ECHIQUIER OBLIG Obligations d’entreprises en euro O. de Berranger

2010 restera marquée en zone euro par la disparition du taux sans risque, ou tout au moins par l’irruption d’une très forte volatilité dans une classe d’actifs habituée à plus de tranquillité. Craintes sur la solvabilité des pays périphériques, liquidité abondante et politiques monétaires non conventionnelles ont déboussolé plus d’un investisseur. Les quatre derniers mois de l’année ont notamment été marqués par une forte remontée des taux longs. Le taux du 10 ans allemand est ainsi passé de 2,10 % fin août à 3,10 % mi-décembre, avant de refluer en fin de période : 100 bp de hausse des taux, c’est spectaculaire mais cela correspond surtout à la correction d’un niveau anormalement bas que nous avons constamment dénoncé. Avec la réduction des déficits publics prévue par les différents plans de rigueur, le montant des émissions obligataires souveraines de la zone euro (environ 830 Md€)devrait s’inscrire en baisse de 50 Md€ par rapport à 2010. Si l’on prend en compte les coupons versés sur les emprunts existants ainsi que les remboursements, c’est 170 Md€ d’argent frais que les Etats devront trouver sur les marchés.
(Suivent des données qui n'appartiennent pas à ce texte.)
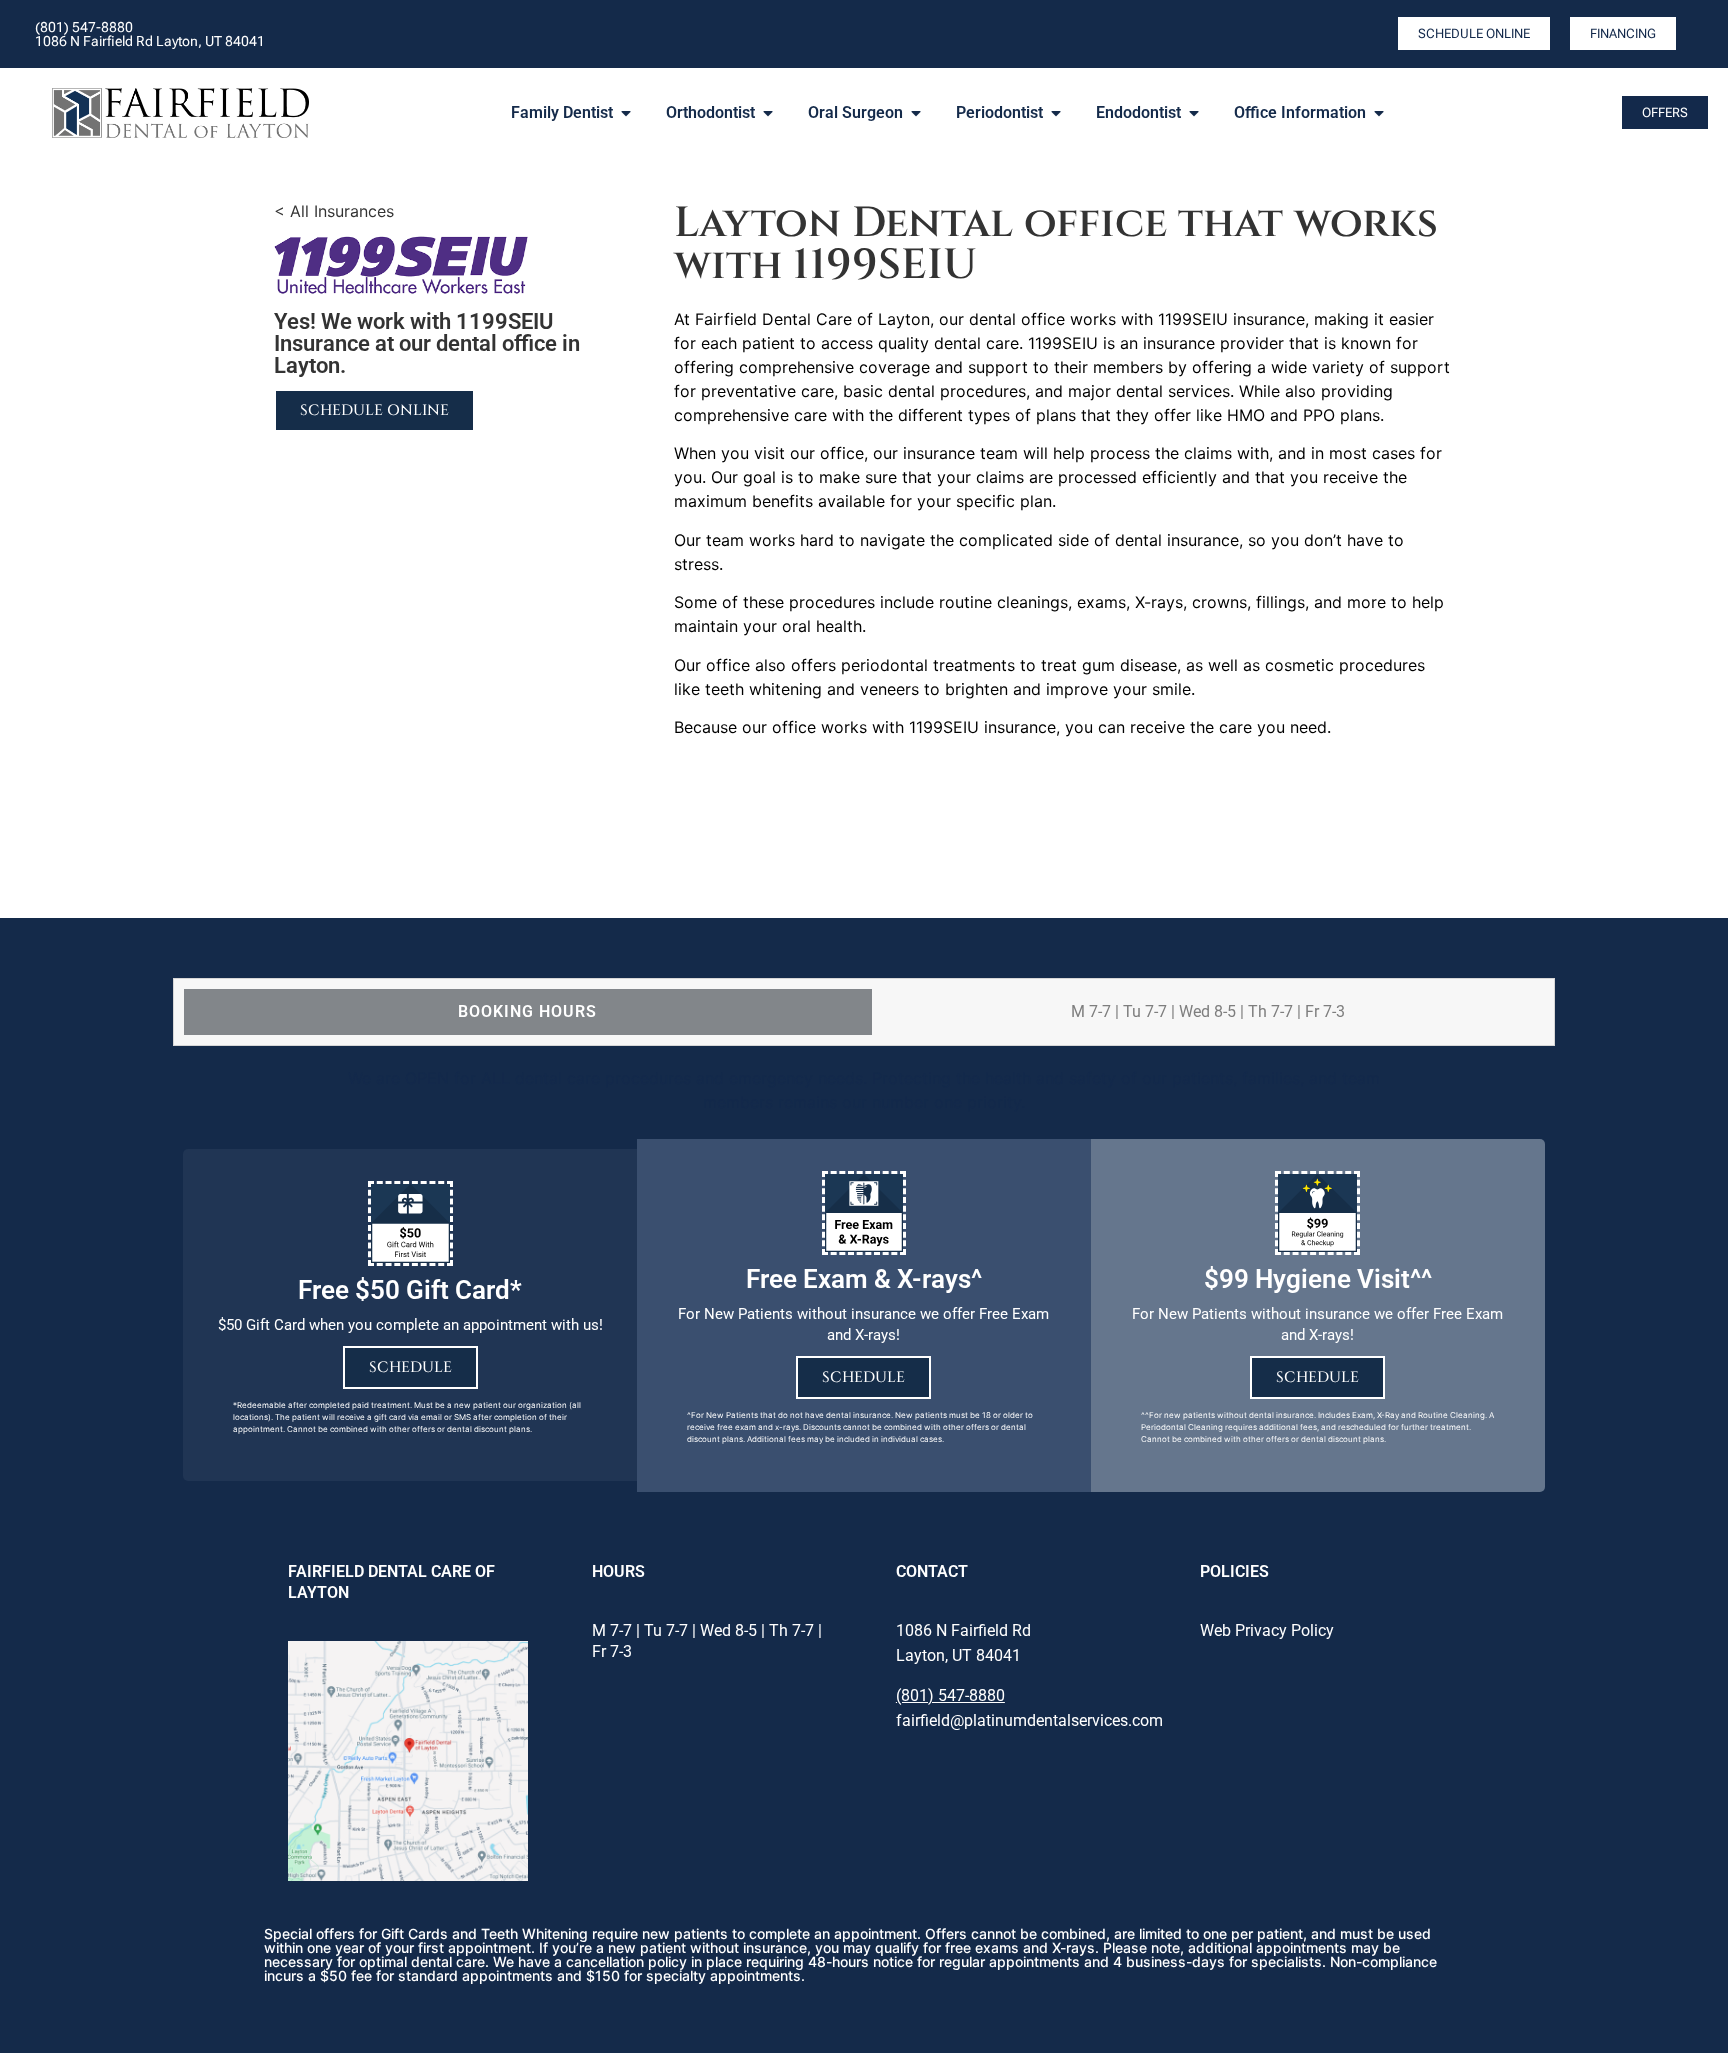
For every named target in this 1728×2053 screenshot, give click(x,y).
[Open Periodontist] (1056, 113)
C’est beaucoup mais ce n’est pas insurmontable, surtout si l’on compare ce montant aux 460 Md$ nets que les Etats-Unis devront financer. A côté des incertitudes et de la volatilité des emprunts d’Etat, les obligations d’entreprises privées non financières ont prouvé leur capacité de résistance. Avec des bilans sains et une capacité à allouer leurs capitaux vers les zones en croissance, les entreprises disposent d’une souplesse et d’une réactivité que les Etats n’ont pas. Cela justifie le positionnement d’Echiquier Oblig sur ces émetteurs, positionnement d’autant plus intéressant que les taux monétaires restent au plus bas. Le taux de rendement actuariel du portefeuille s’établit ainsi à 4,15%, au plus haut de l’année 2010 alors que les taux monétaires stagnent entre 0,40 % et 0,70 %. Comme en 2010, et grâce à leur couple risque/rendement attractif, nous restons convaincus que les obligations d’entreprises privées de la zone euro restent plus que jamais une alternative crédible aux emprunts d’Etat. Sur l’année 2010, Echiquier Oblig gagne 3,5%.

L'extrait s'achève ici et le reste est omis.